──────── INPUT

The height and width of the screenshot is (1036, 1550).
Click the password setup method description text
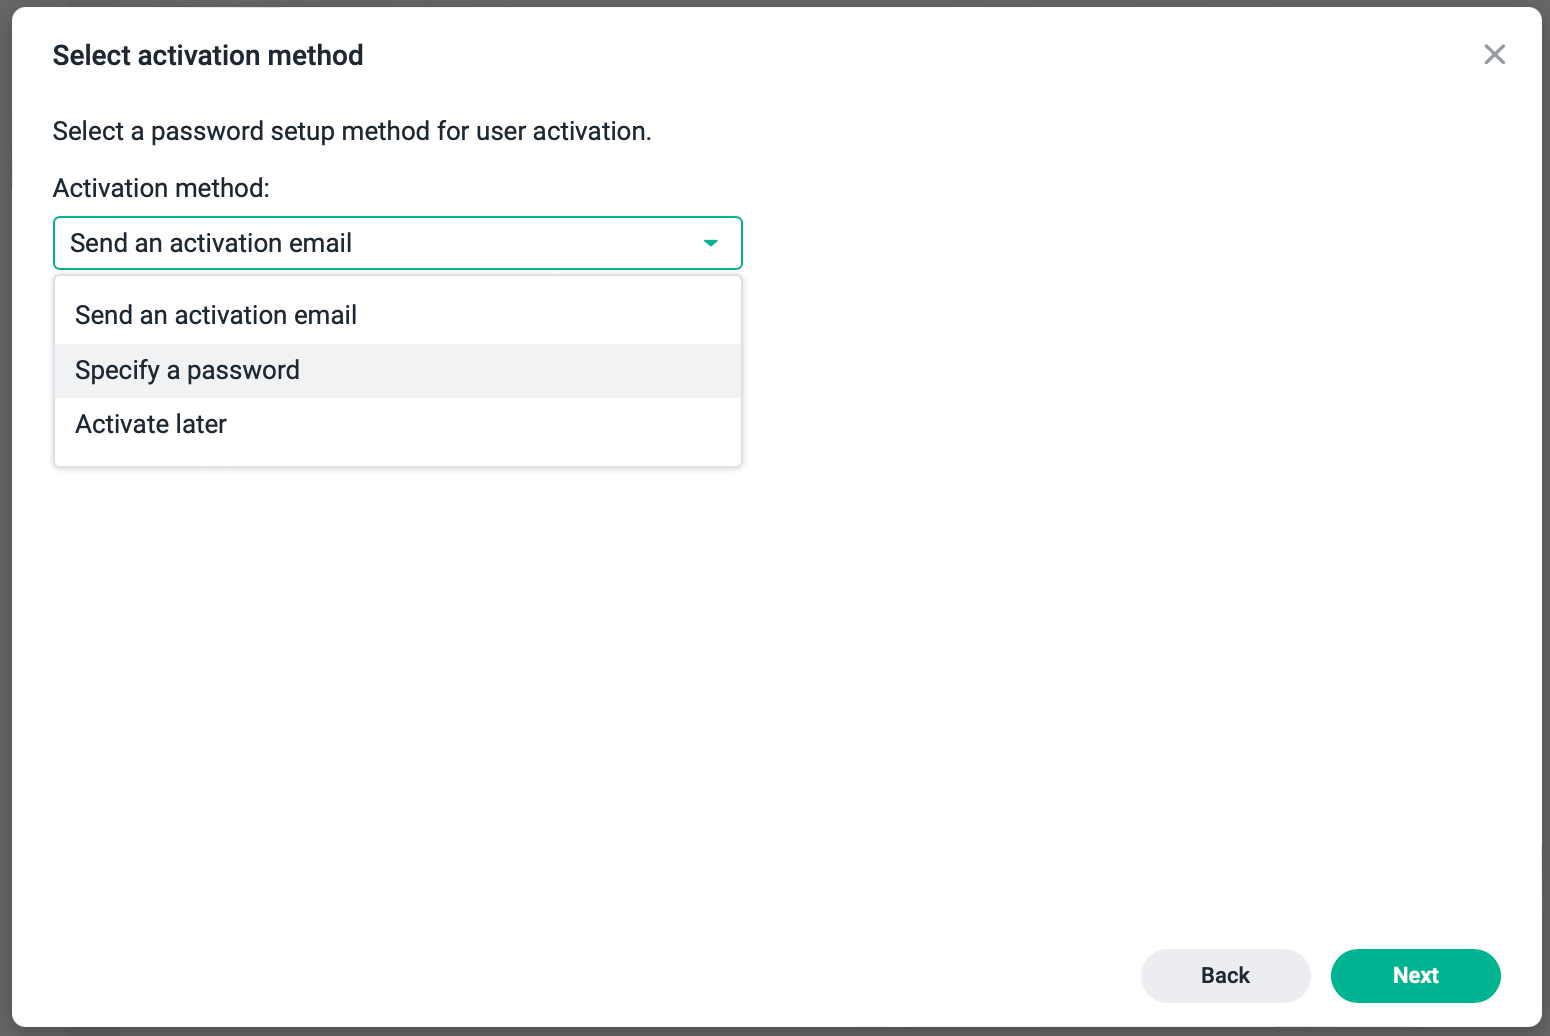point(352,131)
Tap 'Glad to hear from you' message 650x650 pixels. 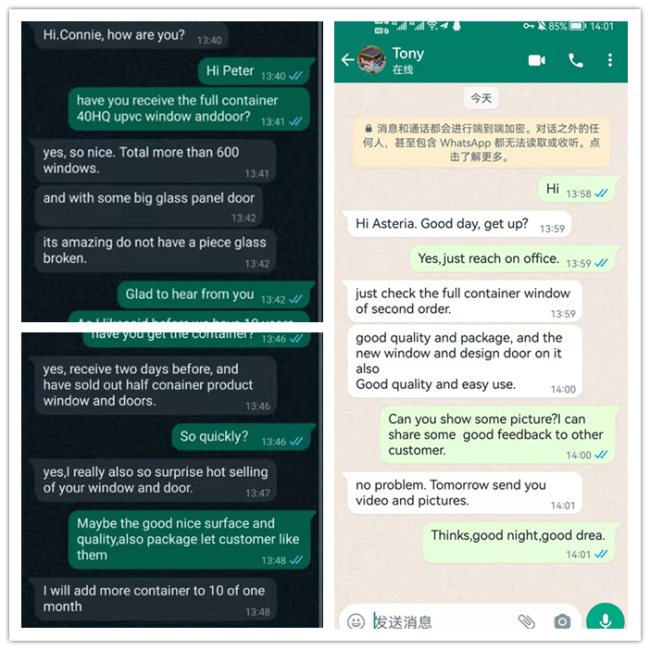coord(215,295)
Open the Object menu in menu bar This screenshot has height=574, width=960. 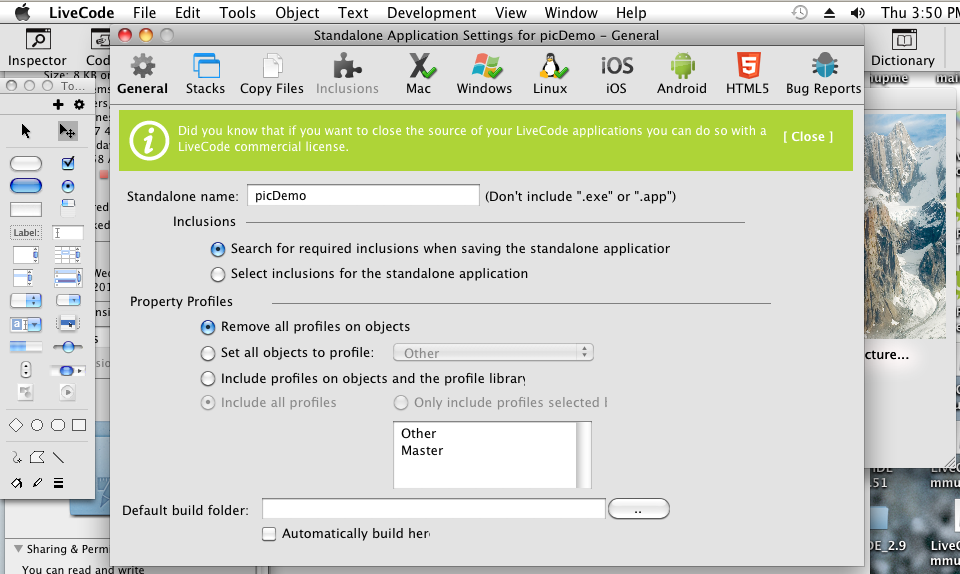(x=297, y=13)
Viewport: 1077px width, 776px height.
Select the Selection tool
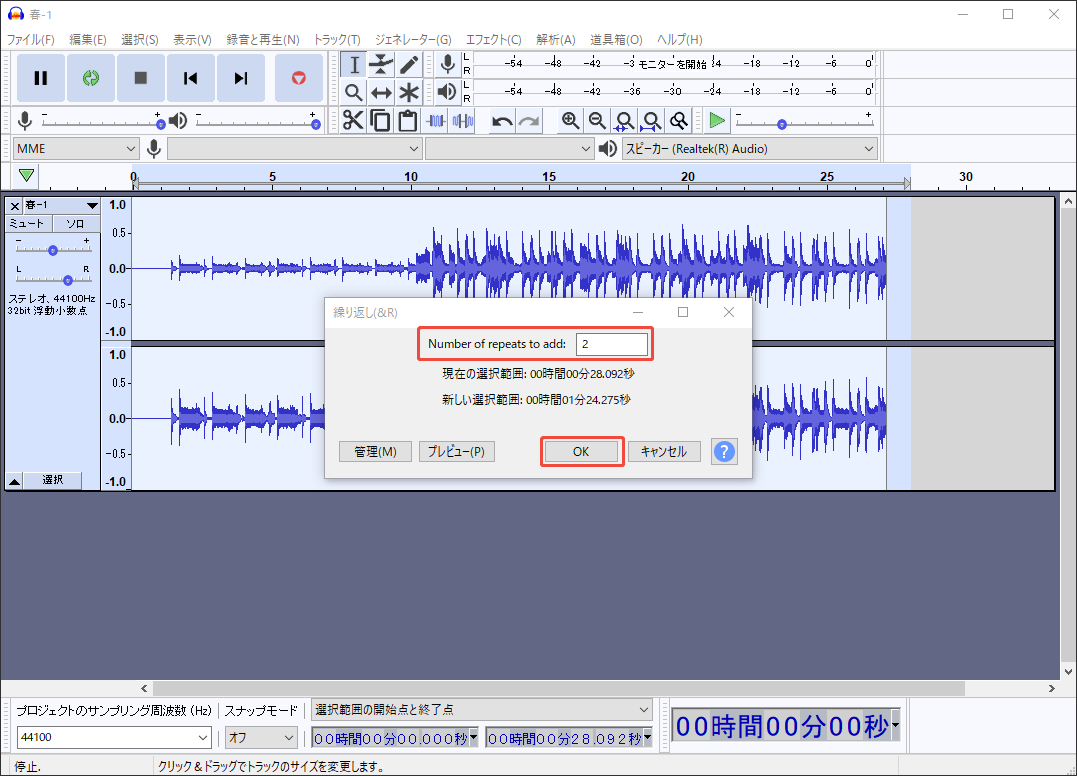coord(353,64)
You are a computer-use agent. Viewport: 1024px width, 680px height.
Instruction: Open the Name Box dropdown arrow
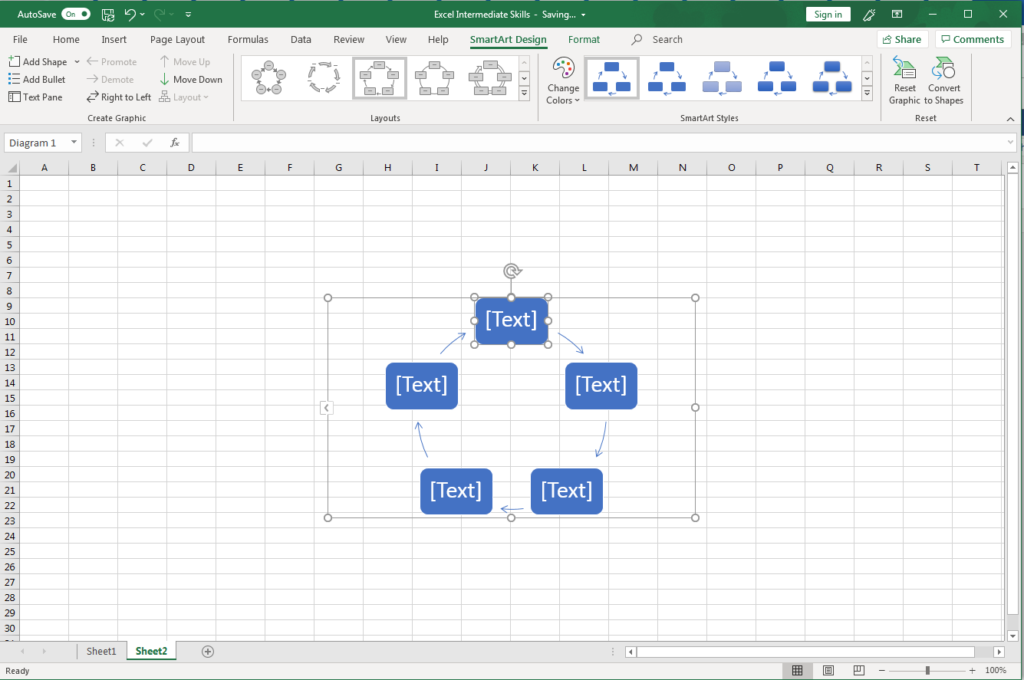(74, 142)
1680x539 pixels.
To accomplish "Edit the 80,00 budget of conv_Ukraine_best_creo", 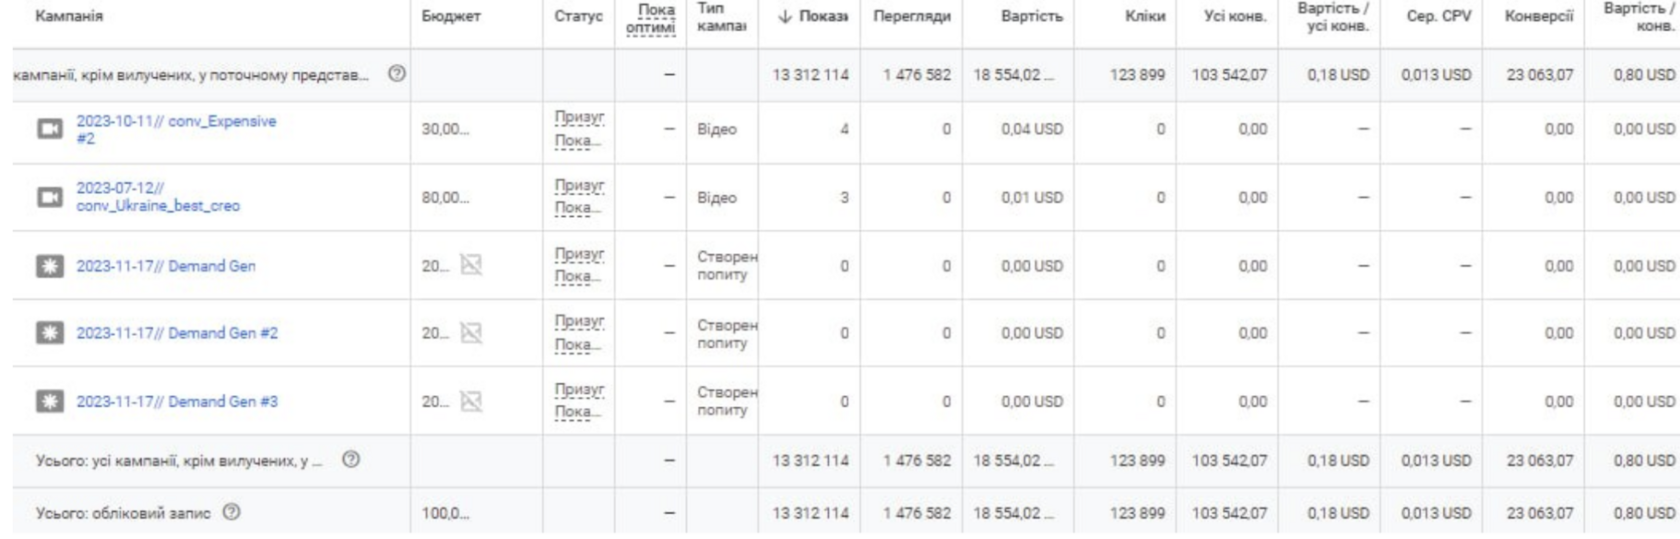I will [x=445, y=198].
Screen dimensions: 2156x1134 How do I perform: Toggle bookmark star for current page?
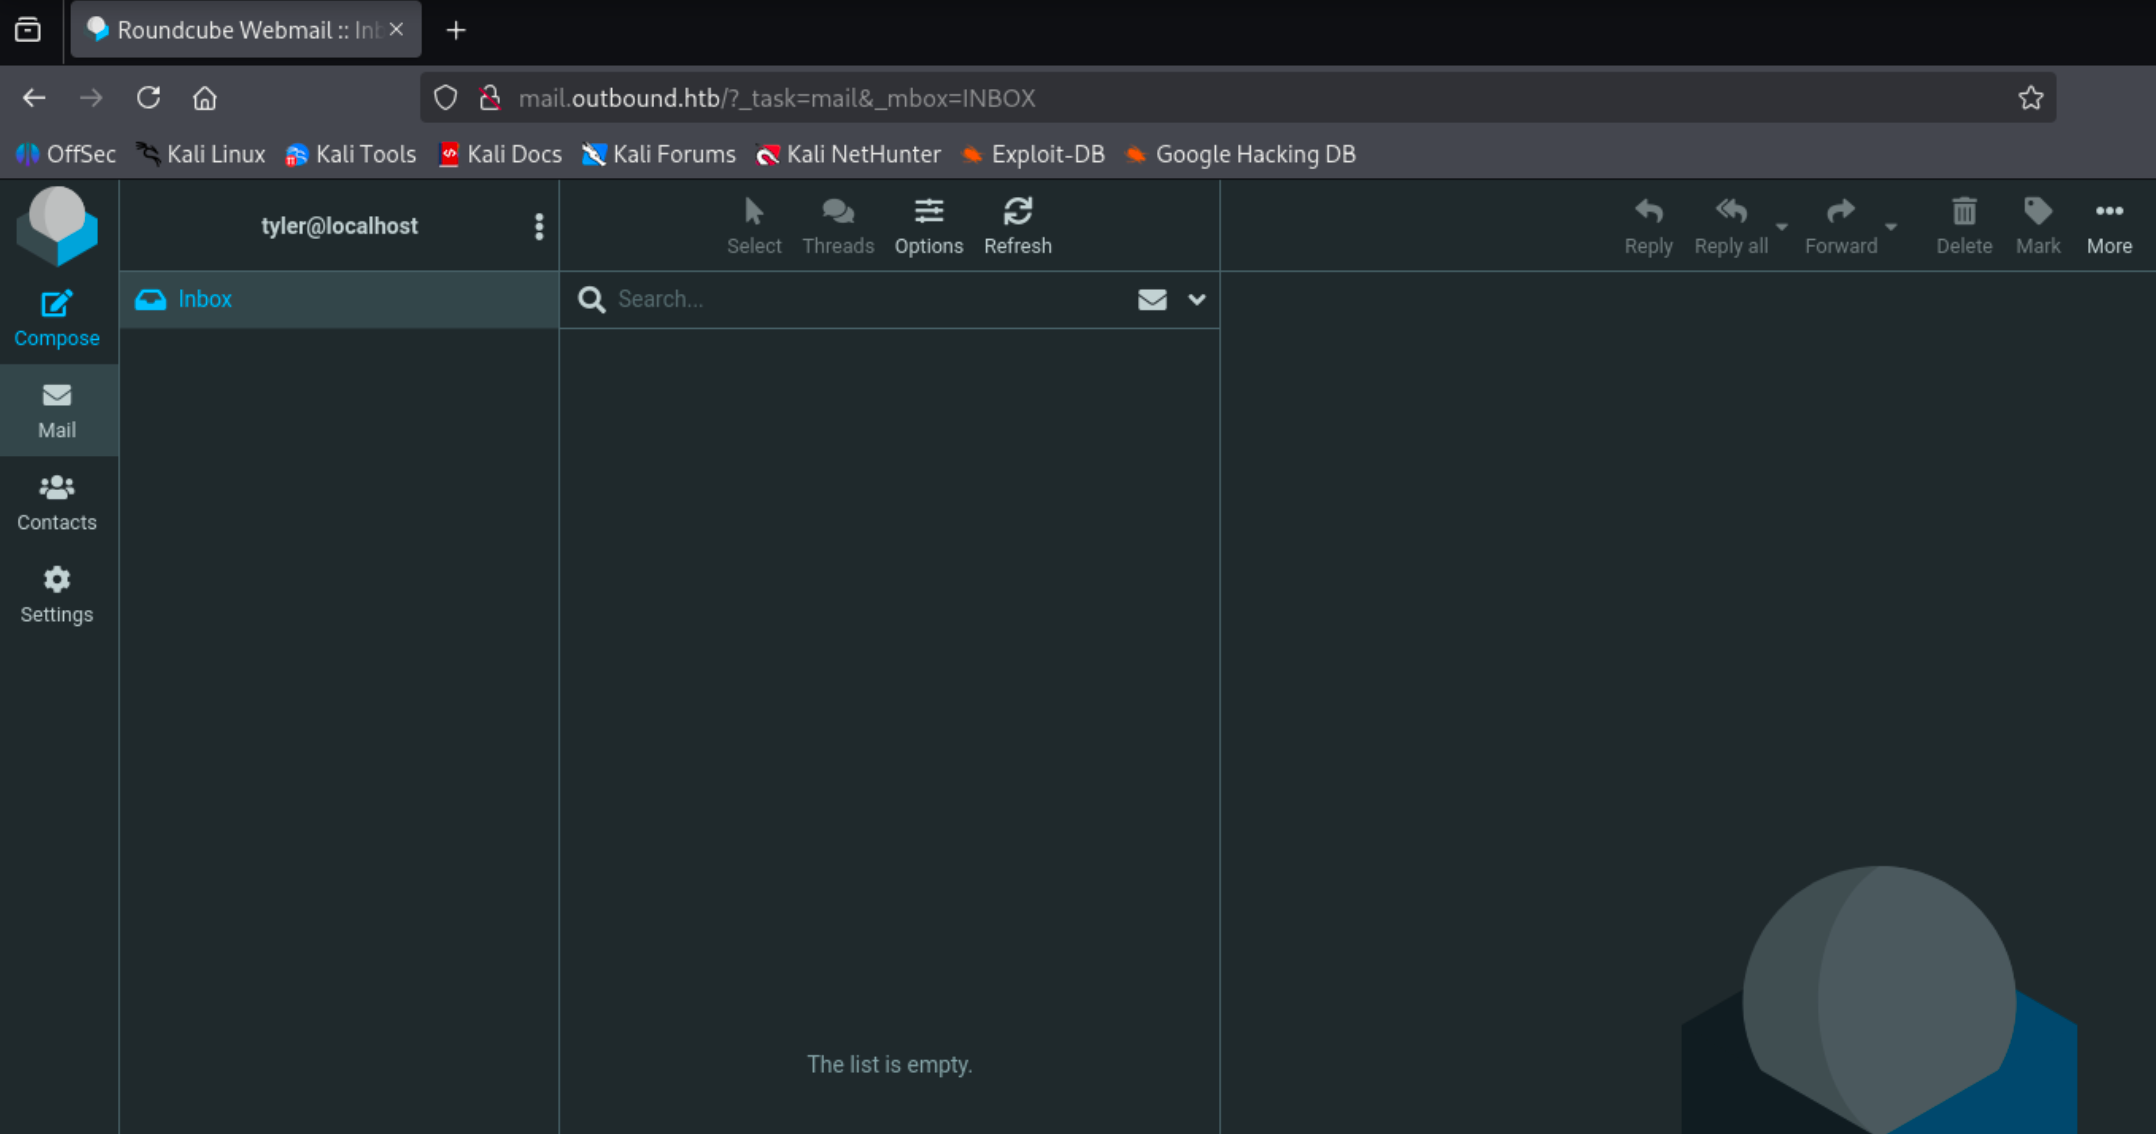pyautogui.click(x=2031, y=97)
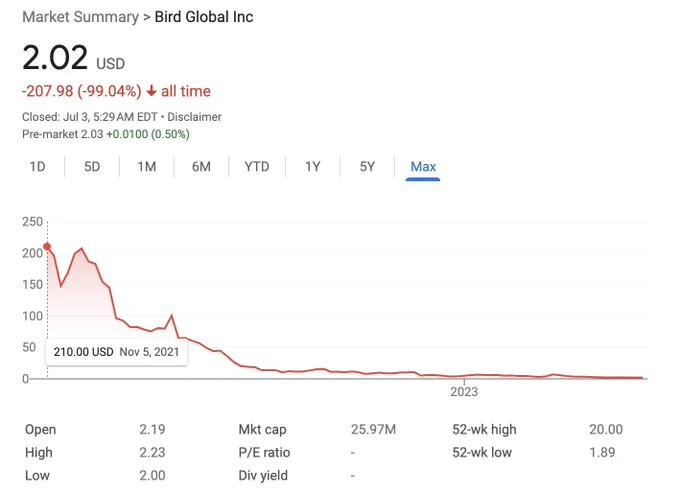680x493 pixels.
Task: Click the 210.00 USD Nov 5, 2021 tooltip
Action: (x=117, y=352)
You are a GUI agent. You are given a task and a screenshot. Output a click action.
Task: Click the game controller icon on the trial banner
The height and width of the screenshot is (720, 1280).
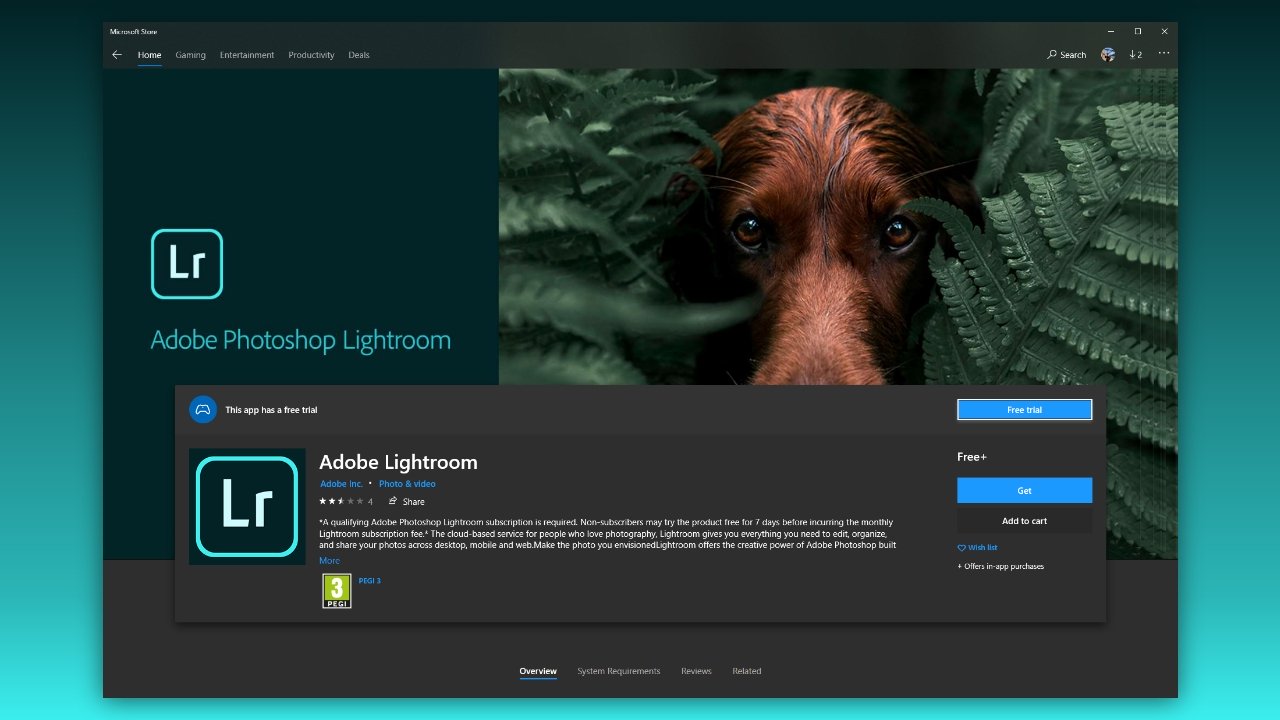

────────────────

* PROBLEM DESCRIPTION
Can you update the records from the line containing "Screen dimensions: 2156x1134" through the end of the records, both included, by replacing "trial banner" with "promo banner" and leaving everything else unchanged? Return only those lines, without the pictures.

* WRITTEN SOLUTION
Screen dimensions: 2156x1134 How do I perform: Toggle bookmark star for current page?
pyautogui.click(x=2031, y=97)
680x493 pixels.
Task: Click the 210.00 USD Nov 5, 2021 tooltip
Action: (x=117, y=352)
You are a GUI agent. You are given a task and a screenshot. Output a click action.
Task: Click the game controller icon on the promo banner
The height and width of the screenshot is (720, 1280).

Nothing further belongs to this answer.